* _Exercise brief_: Find every line below that contains the string "width", matching case exactly, and copy each of those lines.

[start]

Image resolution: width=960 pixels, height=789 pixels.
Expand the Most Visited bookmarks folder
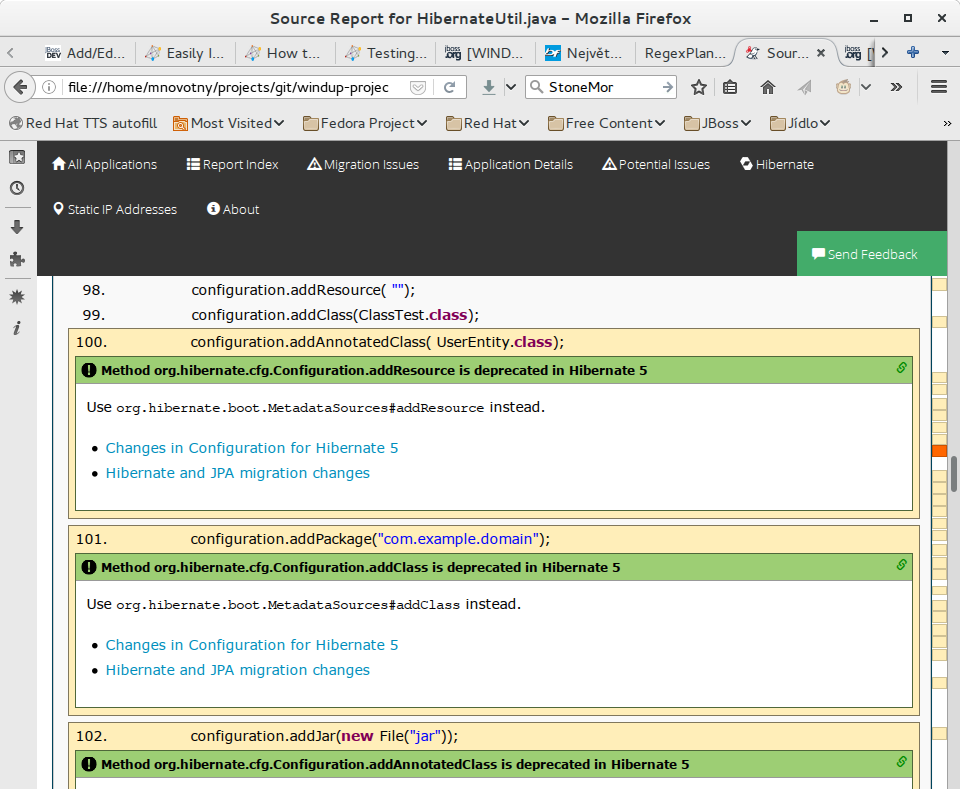click(x=229, y=123)
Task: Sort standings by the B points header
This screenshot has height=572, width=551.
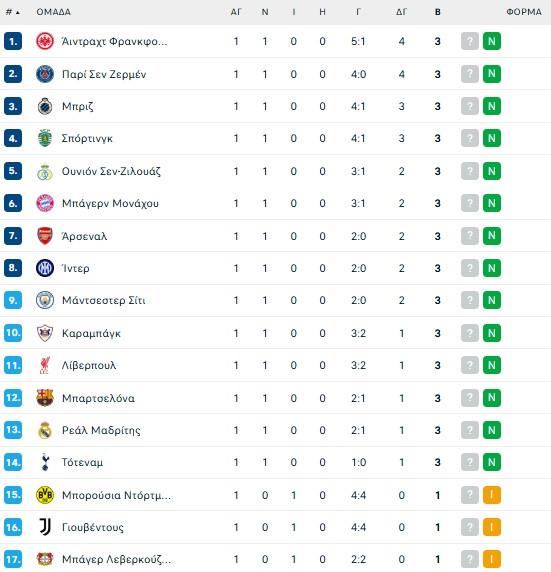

[end]

* _Exercise solution_:
Image resolution: width=960 pixels, height=789 pixels.
This screenshot has height=572, width=551.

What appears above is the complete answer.